"""

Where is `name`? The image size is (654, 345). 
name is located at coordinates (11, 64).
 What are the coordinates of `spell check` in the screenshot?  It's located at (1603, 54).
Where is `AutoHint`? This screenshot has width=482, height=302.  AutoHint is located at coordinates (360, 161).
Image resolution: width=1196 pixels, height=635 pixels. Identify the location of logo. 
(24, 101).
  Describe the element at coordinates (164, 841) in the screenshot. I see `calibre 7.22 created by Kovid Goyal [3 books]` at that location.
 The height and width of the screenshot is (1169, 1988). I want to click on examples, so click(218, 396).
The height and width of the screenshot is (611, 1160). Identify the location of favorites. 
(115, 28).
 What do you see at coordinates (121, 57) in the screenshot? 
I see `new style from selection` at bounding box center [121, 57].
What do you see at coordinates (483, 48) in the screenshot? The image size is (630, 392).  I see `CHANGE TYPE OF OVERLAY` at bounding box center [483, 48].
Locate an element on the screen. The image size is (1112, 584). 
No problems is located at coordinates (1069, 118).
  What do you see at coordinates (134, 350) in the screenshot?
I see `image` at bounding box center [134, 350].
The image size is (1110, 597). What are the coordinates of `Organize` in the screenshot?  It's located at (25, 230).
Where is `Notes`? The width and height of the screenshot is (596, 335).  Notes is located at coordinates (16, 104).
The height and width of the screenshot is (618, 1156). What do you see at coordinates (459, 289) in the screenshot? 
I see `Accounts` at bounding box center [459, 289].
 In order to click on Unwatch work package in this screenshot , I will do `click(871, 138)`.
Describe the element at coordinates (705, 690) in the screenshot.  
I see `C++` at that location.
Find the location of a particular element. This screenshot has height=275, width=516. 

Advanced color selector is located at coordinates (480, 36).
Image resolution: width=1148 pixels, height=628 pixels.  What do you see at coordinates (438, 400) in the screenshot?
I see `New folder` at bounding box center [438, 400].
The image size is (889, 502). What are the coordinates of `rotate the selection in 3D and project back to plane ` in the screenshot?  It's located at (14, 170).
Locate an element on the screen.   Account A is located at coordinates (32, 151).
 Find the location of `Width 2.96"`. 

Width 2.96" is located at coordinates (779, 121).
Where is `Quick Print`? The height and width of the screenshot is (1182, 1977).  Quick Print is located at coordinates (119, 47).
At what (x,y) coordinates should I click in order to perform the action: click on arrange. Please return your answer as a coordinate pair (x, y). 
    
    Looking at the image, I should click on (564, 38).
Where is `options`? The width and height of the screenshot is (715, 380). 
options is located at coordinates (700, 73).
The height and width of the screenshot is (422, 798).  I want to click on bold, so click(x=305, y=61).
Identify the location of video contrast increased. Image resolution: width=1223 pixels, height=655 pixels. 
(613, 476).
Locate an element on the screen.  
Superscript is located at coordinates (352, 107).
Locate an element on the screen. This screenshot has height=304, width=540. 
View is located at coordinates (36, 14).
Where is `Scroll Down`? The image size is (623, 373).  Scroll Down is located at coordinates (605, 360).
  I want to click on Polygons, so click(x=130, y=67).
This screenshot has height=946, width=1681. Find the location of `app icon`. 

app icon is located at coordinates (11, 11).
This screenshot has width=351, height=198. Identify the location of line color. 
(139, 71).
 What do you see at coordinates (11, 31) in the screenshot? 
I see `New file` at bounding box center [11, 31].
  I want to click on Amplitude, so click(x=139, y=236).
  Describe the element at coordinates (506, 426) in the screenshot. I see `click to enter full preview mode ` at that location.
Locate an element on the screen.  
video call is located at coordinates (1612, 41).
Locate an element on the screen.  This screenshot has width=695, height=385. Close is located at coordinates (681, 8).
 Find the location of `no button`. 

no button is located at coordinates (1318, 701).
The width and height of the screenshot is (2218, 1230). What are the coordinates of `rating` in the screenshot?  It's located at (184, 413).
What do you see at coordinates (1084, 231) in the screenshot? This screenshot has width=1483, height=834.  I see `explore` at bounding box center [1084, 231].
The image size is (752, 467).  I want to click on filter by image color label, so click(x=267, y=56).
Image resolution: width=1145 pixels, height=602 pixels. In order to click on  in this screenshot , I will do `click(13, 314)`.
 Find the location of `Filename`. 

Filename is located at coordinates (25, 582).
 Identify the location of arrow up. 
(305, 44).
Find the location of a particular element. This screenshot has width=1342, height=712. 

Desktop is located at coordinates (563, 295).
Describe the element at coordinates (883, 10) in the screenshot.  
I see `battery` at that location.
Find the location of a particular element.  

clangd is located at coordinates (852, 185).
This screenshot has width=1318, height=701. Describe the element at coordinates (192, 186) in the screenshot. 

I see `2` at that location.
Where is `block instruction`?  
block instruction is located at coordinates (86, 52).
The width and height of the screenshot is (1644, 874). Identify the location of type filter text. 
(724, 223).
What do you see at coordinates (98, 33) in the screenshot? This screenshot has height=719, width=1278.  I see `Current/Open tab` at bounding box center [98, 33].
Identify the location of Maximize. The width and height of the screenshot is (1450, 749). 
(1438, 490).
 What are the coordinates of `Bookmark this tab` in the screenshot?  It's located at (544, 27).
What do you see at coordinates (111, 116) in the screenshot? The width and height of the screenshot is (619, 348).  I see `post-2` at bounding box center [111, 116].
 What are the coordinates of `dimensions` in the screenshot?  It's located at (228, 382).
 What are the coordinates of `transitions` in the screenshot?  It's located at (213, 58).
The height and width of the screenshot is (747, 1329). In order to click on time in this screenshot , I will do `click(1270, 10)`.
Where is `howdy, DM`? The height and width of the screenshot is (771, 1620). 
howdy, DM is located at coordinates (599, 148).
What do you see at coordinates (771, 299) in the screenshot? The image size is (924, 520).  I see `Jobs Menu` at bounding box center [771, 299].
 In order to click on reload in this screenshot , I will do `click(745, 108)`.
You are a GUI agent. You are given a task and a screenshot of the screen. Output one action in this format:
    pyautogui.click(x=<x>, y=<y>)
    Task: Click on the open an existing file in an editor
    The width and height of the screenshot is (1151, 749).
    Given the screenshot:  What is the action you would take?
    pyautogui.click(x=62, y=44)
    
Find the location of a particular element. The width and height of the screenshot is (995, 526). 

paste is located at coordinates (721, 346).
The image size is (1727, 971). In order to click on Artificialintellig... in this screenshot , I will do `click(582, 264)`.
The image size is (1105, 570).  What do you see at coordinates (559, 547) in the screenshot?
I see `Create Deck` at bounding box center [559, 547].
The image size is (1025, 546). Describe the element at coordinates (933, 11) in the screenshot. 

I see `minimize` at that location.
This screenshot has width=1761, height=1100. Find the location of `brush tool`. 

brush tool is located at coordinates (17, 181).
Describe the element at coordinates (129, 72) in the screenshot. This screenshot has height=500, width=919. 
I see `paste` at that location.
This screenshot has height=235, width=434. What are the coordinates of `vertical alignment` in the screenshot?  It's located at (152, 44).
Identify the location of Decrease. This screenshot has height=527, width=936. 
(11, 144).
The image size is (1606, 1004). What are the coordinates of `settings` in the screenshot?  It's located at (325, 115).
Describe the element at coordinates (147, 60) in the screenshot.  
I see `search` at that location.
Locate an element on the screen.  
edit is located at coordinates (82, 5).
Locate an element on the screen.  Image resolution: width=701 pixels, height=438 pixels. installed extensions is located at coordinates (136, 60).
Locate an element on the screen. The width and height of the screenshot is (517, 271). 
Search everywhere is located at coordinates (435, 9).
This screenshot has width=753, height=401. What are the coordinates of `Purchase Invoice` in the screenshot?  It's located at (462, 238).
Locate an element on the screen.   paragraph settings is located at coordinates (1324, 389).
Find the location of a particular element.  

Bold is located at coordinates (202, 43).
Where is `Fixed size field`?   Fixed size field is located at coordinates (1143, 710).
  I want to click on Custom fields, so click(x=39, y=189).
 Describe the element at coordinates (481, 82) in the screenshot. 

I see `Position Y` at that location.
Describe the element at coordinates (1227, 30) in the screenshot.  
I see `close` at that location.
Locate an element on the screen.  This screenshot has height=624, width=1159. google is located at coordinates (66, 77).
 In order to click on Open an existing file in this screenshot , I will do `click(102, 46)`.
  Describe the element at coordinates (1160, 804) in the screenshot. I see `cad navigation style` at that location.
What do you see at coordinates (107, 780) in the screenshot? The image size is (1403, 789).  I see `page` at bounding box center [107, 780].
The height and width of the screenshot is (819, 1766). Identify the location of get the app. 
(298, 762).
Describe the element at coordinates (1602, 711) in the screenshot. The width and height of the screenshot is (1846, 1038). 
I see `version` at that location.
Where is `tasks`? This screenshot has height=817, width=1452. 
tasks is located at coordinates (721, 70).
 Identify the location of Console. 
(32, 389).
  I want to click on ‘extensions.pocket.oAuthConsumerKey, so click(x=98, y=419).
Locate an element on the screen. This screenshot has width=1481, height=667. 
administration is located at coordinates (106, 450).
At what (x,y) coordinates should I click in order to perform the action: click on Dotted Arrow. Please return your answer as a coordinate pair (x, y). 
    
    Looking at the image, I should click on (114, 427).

"""

The request:
Rewrite the listing from the line containing "What do you see at coordinates (111, 116)" down through the line containing "at (228, 382).", replacing "dimensions" with "measurements" and leaving everything else unchanged.

Output of the exercise:
What do you see at coordinates (111, 116) in the screenshot? The width and height of the screenshot is (619, 348).  I see `post-2` at bounding box center [111, 116].
 What are the coordinates of `measurements` in the screenshot?  It's located at (228, 382).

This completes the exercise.